Jewcentricity was a finalist for the Jewish Book Council’s award for the best book on Contemporary Jewish Life and Practice. It focuses on the question of why a numerically small ethno-religious group garners so much attention both positive and negative. In the course of answering this question, Garfinkle paints a broad canvas ranging from an analysis of contemporary Jewish identity issues, to an historical overview of the Ben Zakkai ‘system’ that promoted Jewish continuity over centuries of diaspora, to the question of genetic self-selection resulting in high levels of intelligence, particularly among Ashkenazim.
Garfinkle’s title, “Jewcentricity,” is about exaggeration. More specifically, it is about the various roles Jews are imagined to play on the world stage that they do not, in fact, actually play. Some of this imagining is done by Jews, but most of it is done by non-Jews. Some of those roles are imagined to be benign, some cosmically evil. But as unusual as the actual history of the Jews is, Jewcentricity by definition involves distortion that insists on its being even more unusual still.”
The book includes three narrative threads, each described in subsequent sections. The first part of the book examines the historical roots of the centripetal forces that promote Jewish cohesion.
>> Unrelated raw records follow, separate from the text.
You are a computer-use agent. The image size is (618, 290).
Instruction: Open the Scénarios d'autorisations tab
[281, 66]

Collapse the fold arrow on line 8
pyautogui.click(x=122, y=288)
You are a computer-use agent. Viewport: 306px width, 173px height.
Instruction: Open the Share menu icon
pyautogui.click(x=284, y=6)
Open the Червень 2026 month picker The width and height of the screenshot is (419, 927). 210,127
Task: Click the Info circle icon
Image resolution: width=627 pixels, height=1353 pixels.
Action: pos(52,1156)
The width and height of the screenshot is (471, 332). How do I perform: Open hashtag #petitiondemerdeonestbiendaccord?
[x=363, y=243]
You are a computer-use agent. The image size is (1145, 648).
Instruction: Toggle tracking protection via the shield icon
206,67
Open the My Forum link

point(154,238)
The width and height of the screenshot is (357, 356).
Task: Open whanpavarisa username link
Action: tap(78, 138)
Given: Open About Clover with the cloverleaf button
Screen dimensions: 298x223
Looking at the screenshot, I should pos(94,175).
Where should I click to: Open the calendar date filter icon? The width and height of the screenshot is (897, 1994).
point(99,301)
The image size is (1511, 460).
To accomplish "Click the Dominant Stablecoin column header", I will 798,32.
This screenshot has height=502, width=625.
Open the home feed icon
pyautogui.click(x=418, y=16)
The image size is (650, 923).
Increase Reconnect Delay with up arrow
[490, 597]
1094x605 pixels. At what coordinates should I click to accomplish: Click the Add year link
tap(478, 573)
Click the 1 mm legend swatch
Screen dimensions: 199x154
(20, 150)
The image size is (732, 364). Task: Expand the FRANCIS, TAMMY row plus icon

The Biblical idea of ‘chosenness’ is central (although Garfinkle omits the critical idea that the Jews were chosen to receive the Torah, not chosen in an inchoate fashion) as is the post-second Temple system of Rabbinic Judaism that sharply distinguished between Jews as an in-group, fostering practices and beliefs that sustained us over many generations and enabled us to survive in spite of numerous instances of persecution.
The middle section examines “various manifestations of Jewcentricity, from the silly to the sublime” in the U.S., including the overtly anti-Semitic pronouncements of Mark Twain, who both overestimated the numbers of Jews in America and pointed out that the “Jew is a money getter, and in getting his money he is a very serious obstruction to less capable neighbors who are on the same quest…”
The third section examines “Jewcentricity in the Middle East” and considers a range of topics including the anti-Israel lobby, Jewcentricity among Muslims, and the implications of post-Zionism “as a kind of Jewish apostasy.” Indeed, throughout the book, Garfinkle points to the important role of self-hating Jews in the course of political and social events.
Yet, at the same time, he points out that “paradoxically, the enemies of the Jews…end up saving the Jews” since their persecution and marginalizing promotes internal cohesiveness. He views Jewcentricity as somewhat eternal since “as long as Jews are still around, someone will exaggerate their role in whatever transpires.” Garfinkle muses that perhaps if Jews were less Jewcentric, then Jewcentricity would decrease, but he also realizes that “Jews can’t change human nature, even their own, and exaggeration is as much a part of that nature as the sun and the snow, as a smile and a smirk.”
This is clearly a book written for a popular audience. As such, it would not be expected to include the same kind of detailed documentation as a volume written for scholars. Nonetheless, this reviewer would have appreciated greater clarity about the sources of Garfinkle’s argument, possibly through the inclusion of a short bibliographic essay.